From another angle, the randomized trial is the acid test of causality. Removal of a presumed cause of a disease conducted in the form of a randomized trial is the best proof that the exposure is indeed a cause. This test may sometimes be feasible. For example, a vaccination programme against the hepatitis B virus could not be introduced all at once in the whole population of newborns in the Gambia. This unfavourable circumstance was turned into an actual advantage by picking the children to be vaccinated first at random, so allowing a correct comparison with the unvaccinated children born in the same year (by the fourth year, the vaccination reached all newborns in the country). The expected reduction in liver cancer among the vaccinated children once they become adult should provide conclusive evidence that the hepatitis B virus causes not only hepatitis – an established fact – but liver cancer, the most frequent cancer in many countries of Africa and South East Asia.
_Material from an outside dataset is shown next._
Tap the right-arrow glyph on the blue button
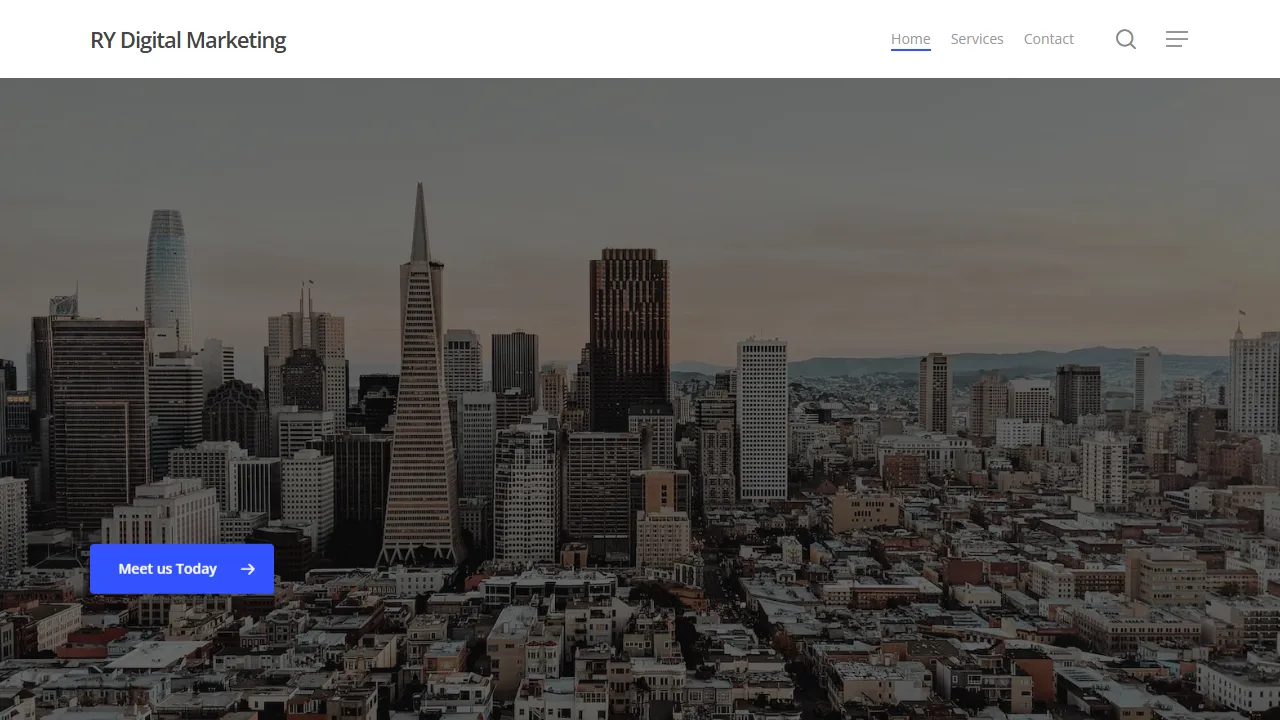 coord(247,569)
For many exposures clearly indicated to be harmful by observational studies and laboratory experiments, a planned randomized removal of the exposure is neither feasible nor ethical. A surveillance programme should nonetheless be set up to observe the course of disease following the `natural experiment’ of removing (in whatever way) the exposure. For instance, a substantial number of the doctors in the prospective study of Richard Doll and Austin Bradford Hill stopped smoking. Already within the first five years after stopping, the incidence rate of lung cancer fell by almost one-third, providing additional and strong evidence supporting the causal role of tobacco smoking.
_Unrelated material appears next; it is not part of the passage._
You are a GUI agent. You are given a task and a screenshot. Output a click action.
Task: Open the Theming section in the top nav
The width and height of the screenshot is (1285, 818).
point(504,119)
When overall survival is examined, the experience of British doctors showed that the sooner smoking is stopped the more an (ex)smoker can expect to live as long as a lifelong non-smoker. In plain terms, the best option is to never start smoking, the next best is to stop soon, and even stopping late produces at least some rapid benefit. Well-designed, conducted, and analysed observational and randomized.Studies are two complementary instruments of epidemiology that contribute to advancing knowledge even when they produce contrasting results, as the case of vegetables and cancer shows. Thirty years ago, several observational studies had already indicated that the consumption of vegetables, a source of vitamin A, and blood levels of vitamin A higher than average were associated with a reduced risk of cancer. T
here was some evidence from laboratory experiments showing that vitamin A and its derived compounds in the body could inhibit the transformation and proliferation of normal cells into cancer cells. To test directly the causal hypothesis that vitamin A inhibits cancer, a randomized controlled trial was carried out on more than 8,000 adult smokers (particularly at risk of lung cancer) in Finland comparing a placebo treatment with the administration of beta-carotene, the precursor substance of vitamin A present in yellow vegetables and fruits. The results turned out to be opposite to the hopes. The trial had to be stopped because a surge of lung cancer showed up in the men receiving the beta-carotene. This could mean that beta-carotene given at the doses of the trial, appreciably higher than in a normal diet, had an adverse rather than a beneficial effect. It might also mean that in the previous observational studies, vitamin A was not responsible for the reduced risk of cancer but simply an indicator of other substances present in vegetables and capable of inhibiting cancer development. Even today, the protective role of vegetables appears plausible, though not conclusively demonstrated, while on the other hand, the beta-carotene example gives a clear warning that incautious use of vitamin supplements may result in harmful rather than beneficial health effects.